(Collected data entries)

------------------------------------

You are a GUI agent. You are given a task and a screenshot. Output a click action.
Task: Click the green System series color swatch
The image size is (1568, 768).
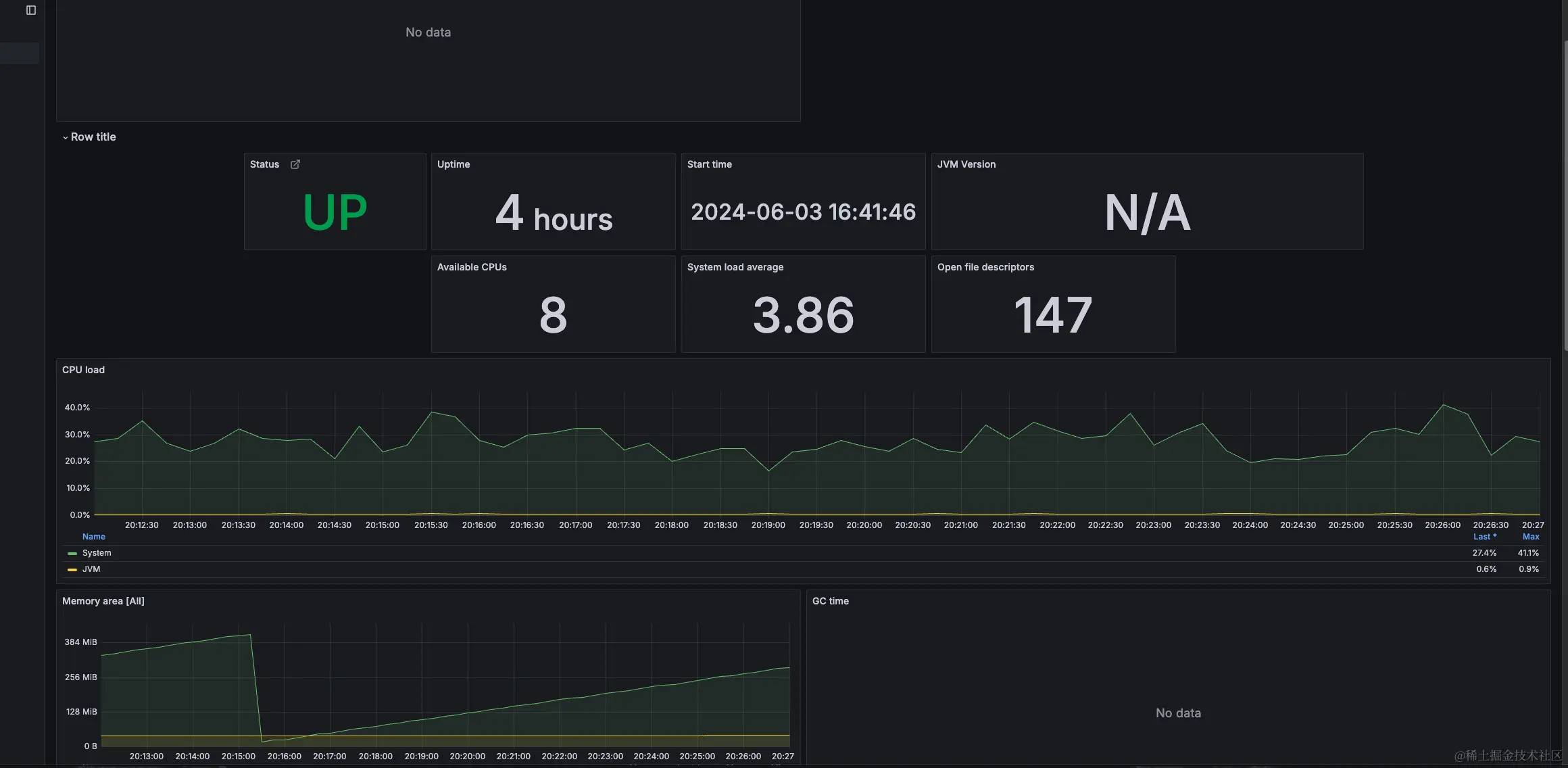pyautogui.click(x=72, y=554)
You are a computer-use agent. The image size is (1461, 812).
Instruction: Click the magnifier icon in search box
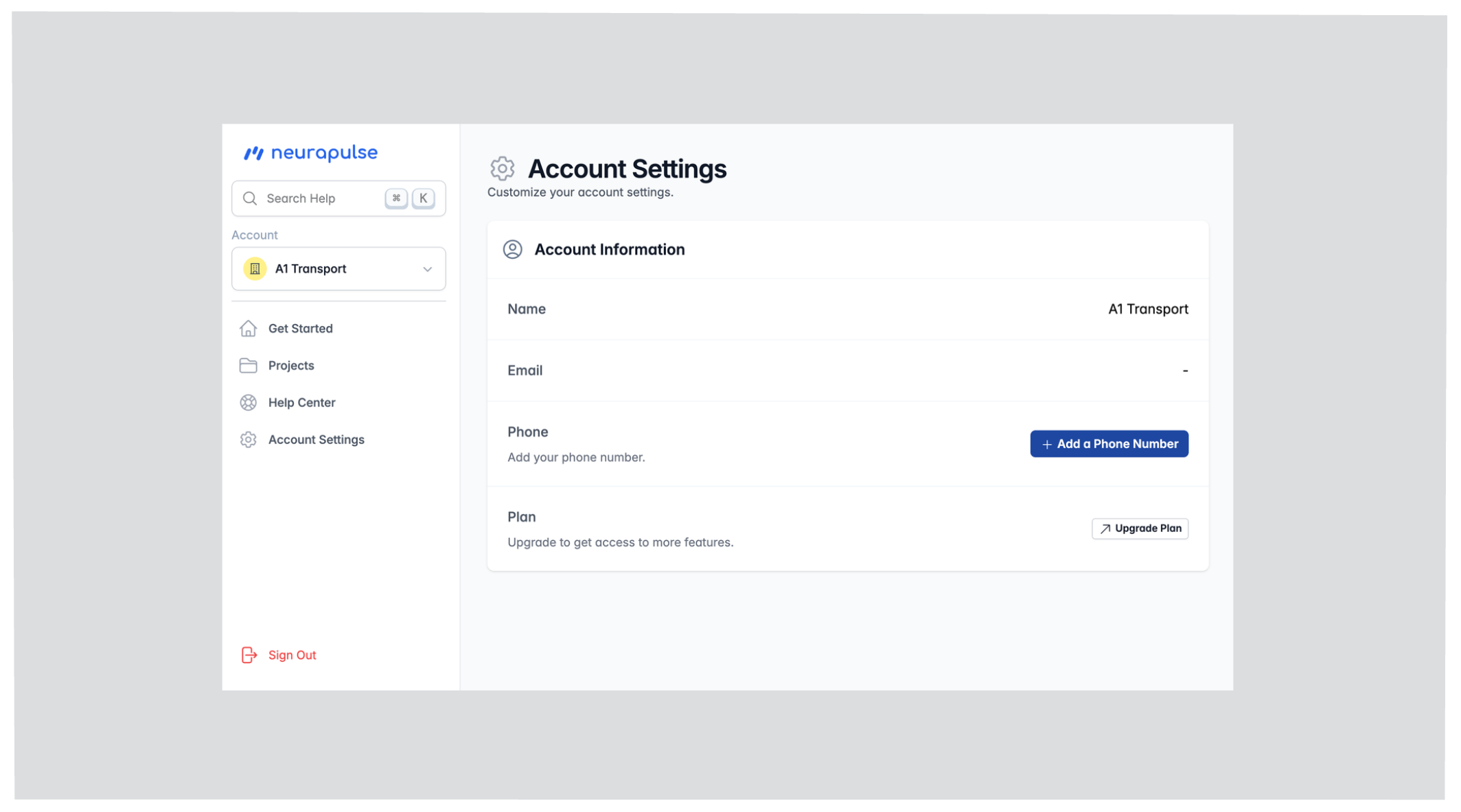pos(250,198)
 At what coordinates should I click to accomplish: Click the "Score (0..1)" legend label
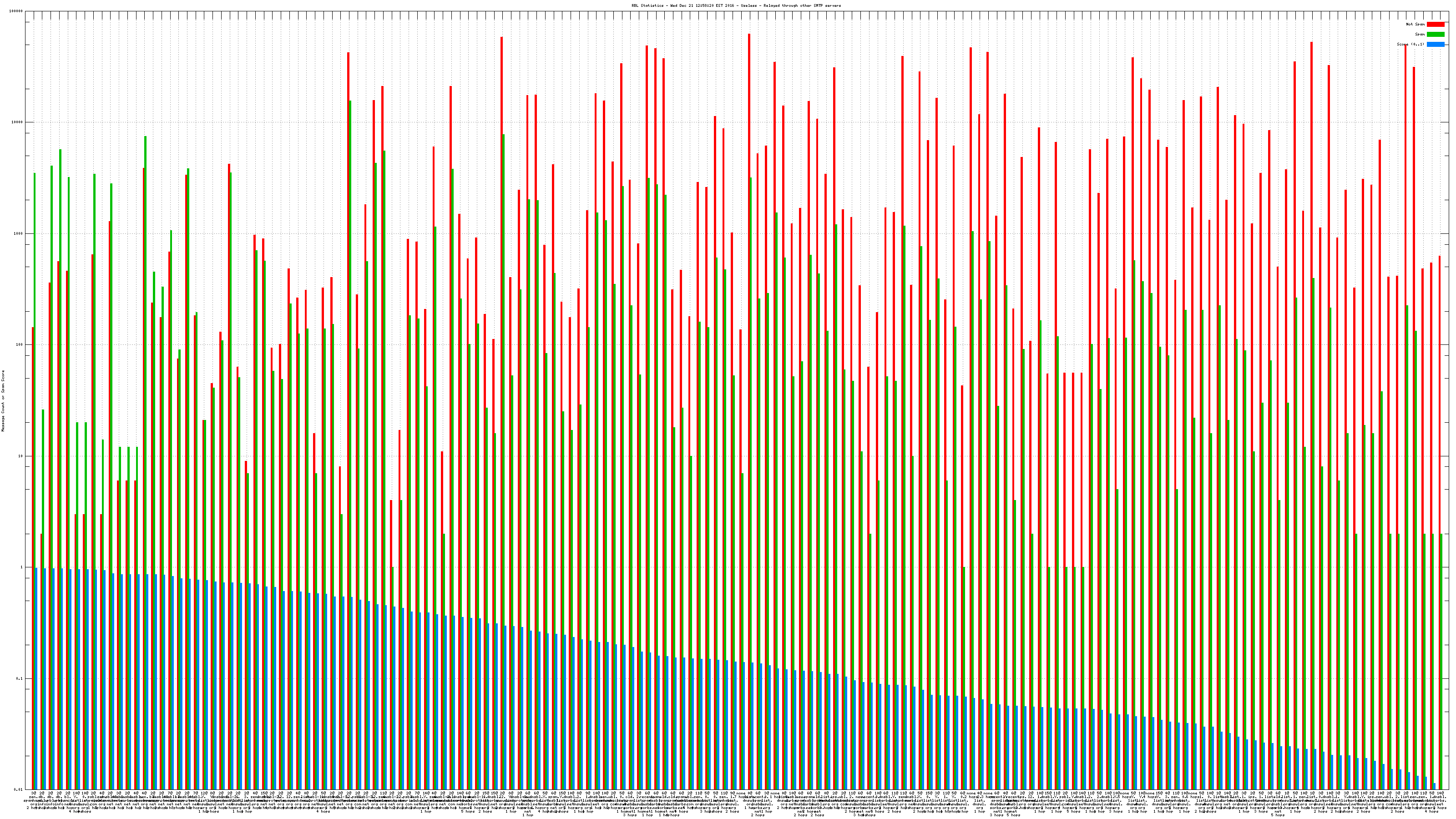1410,44
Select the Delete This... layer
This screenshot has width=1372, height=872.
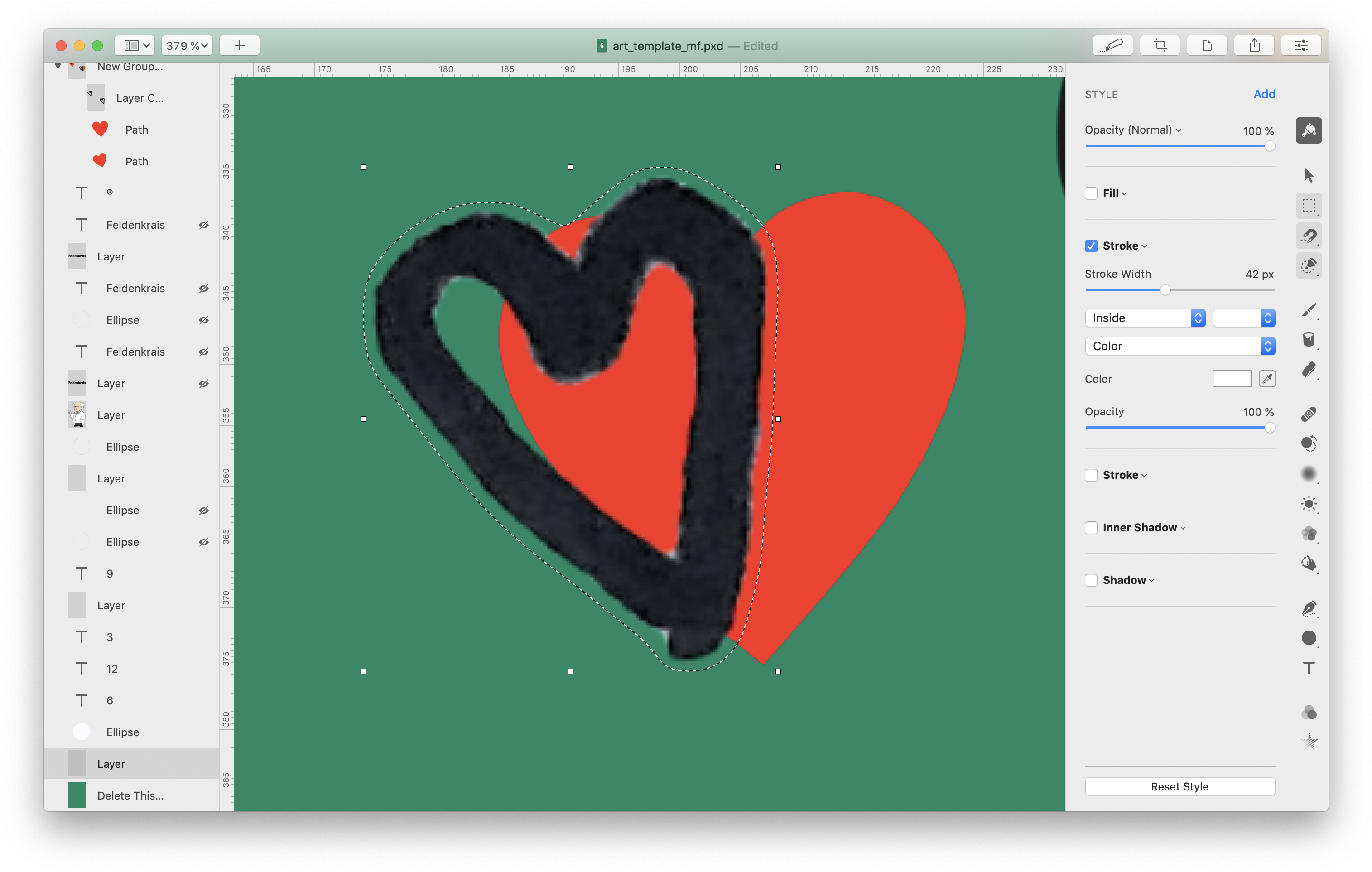point(130,795)
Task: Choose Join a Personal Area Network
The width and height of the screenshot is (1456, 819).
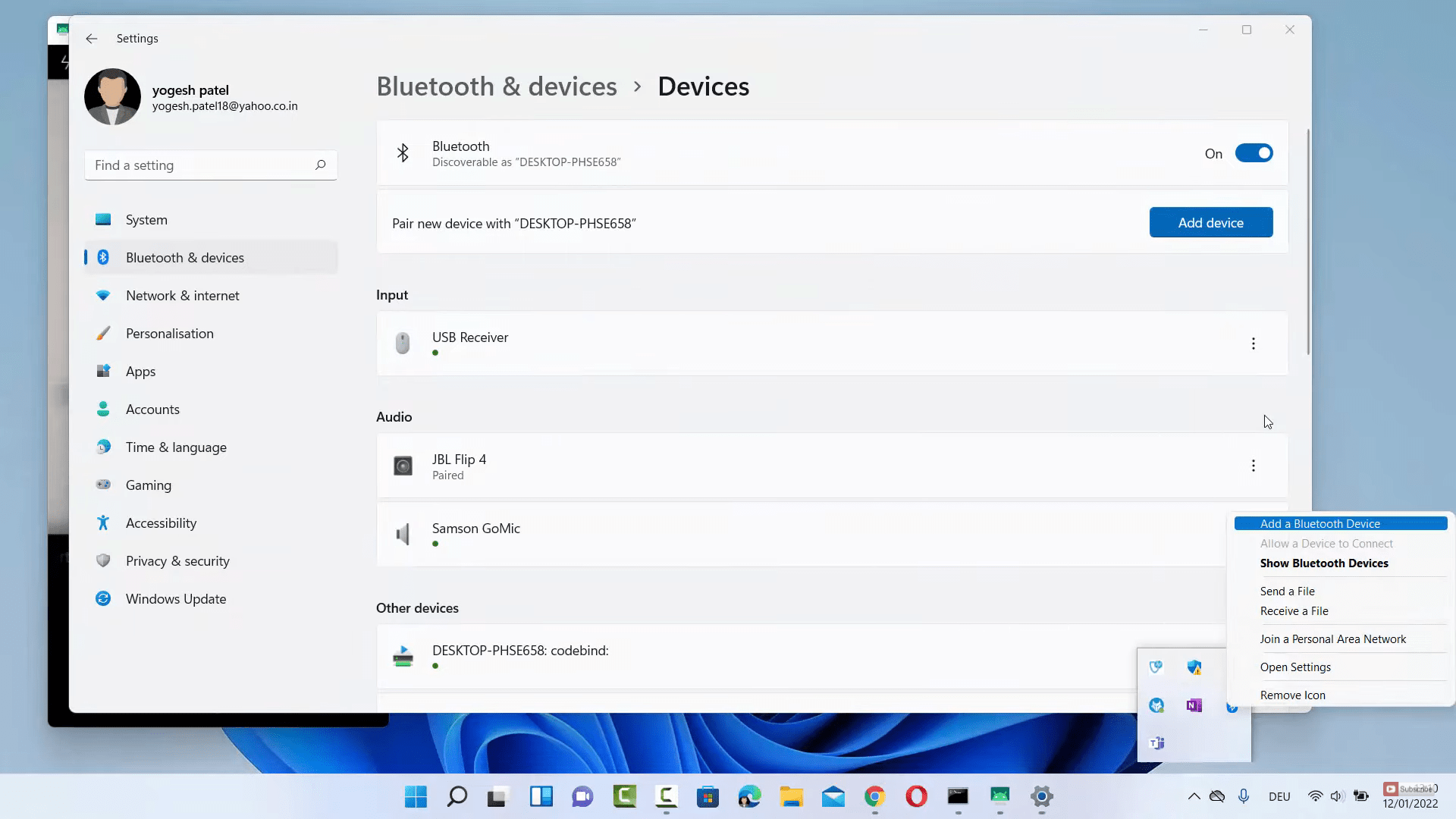Action: click(x=1332, y=639)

------------------------------------

- [Assigned task]: Exactly repeat only the lines from the one with "Task: Click the" to the closing line above, both included, and omit every picture.

- [Finished exercise]:
Task: Click the green System series color swatch
The image size is (1568, 768).
pyautogui.click(x=72, y=554)
You are a computer-use agent. The image size is (1461, 812).
Instruction: Click the magnifier icon in search box
pos(250,198)
 At what coordinates should I click to accomplish: Click the "Score (0..1)" legend label
1410,44
Select the Delete This... layer
This screenshot has width=1372, height=872.
point(130,795)
Task: Choose Join a Personal Area Network
The width and height of the screenshot is (1456, 819).
Action: click(x=1332, y=639)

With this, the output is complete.